> [GOAL OF THE EXERCISE]
The response should hold every record from the listing that follows, verbatim, and no pictures.

● ● ● ● ●

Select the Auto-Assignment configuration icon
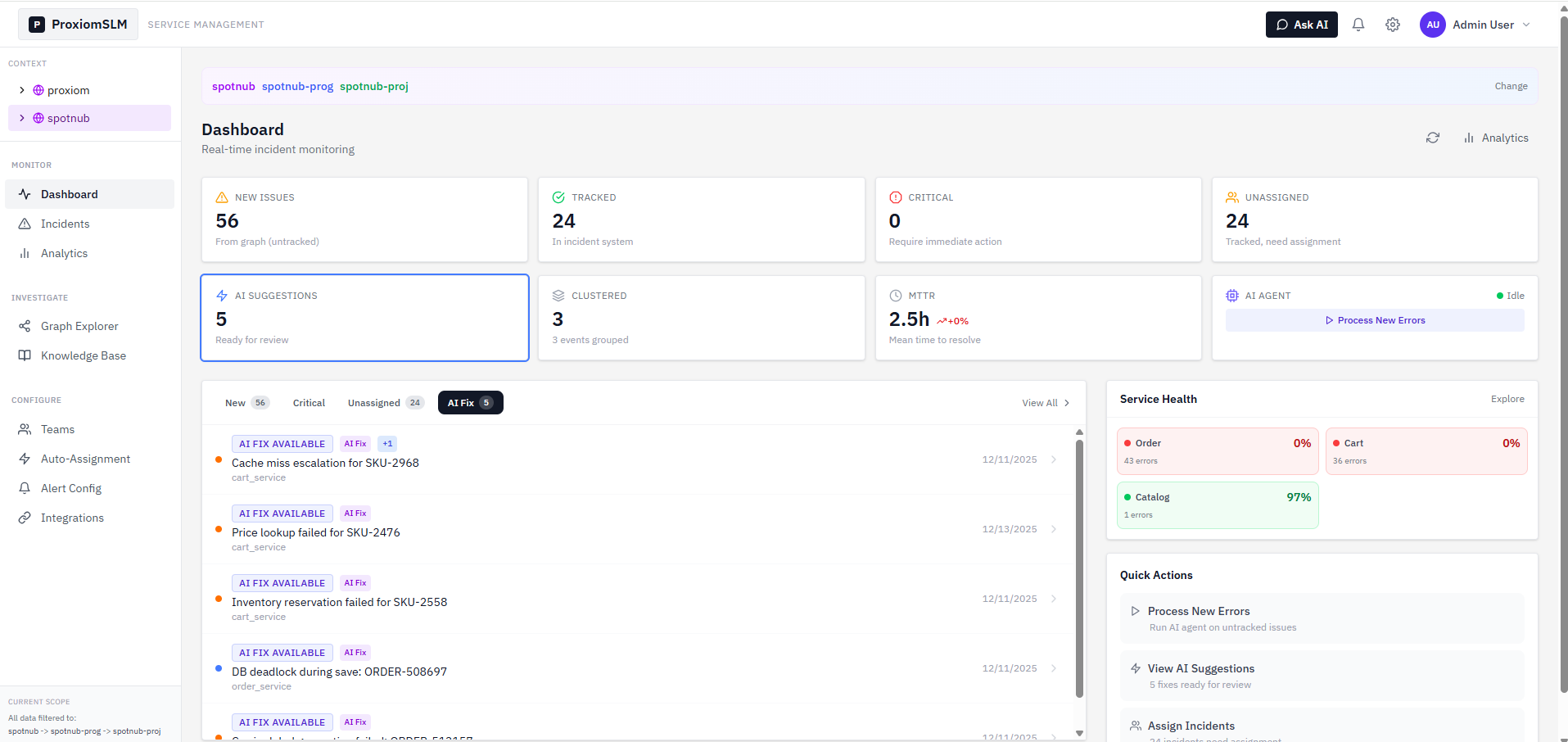This screenshot has width=1568, height=742. (x=25, y=459)
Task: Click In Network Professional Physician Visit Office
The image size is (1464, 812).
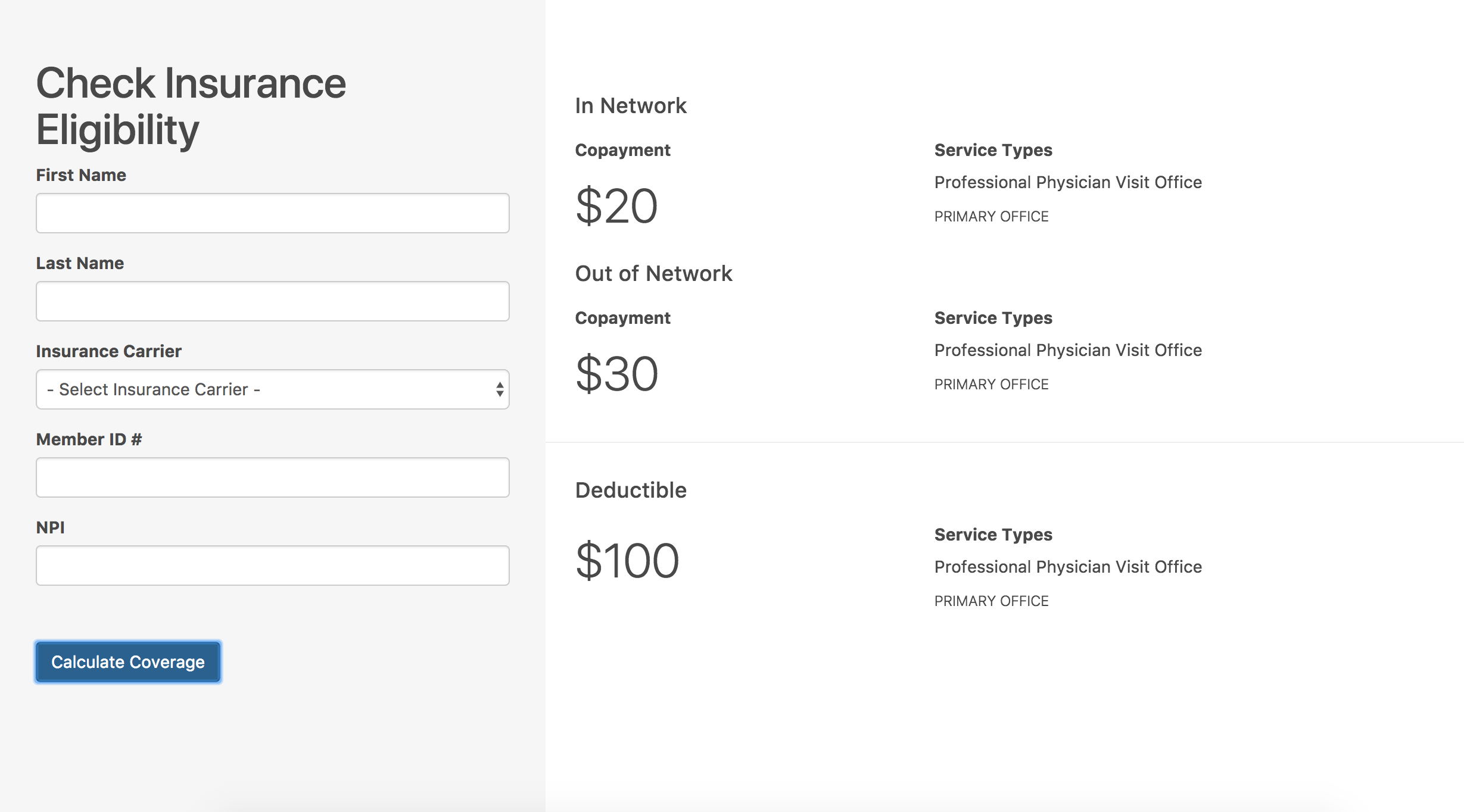Action: [x=1067, y=182]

● ● ● ● ●

> [SOLUTION TO THE PROBLEM]
Select the Auto-Assignment configuration icon
This screenshot has width=1568, height=742. (x=25, y=459)
Task: Click In Network Professional Physician Visit Office
The image size is (1464, 812).
Action: [x=1067, y=182]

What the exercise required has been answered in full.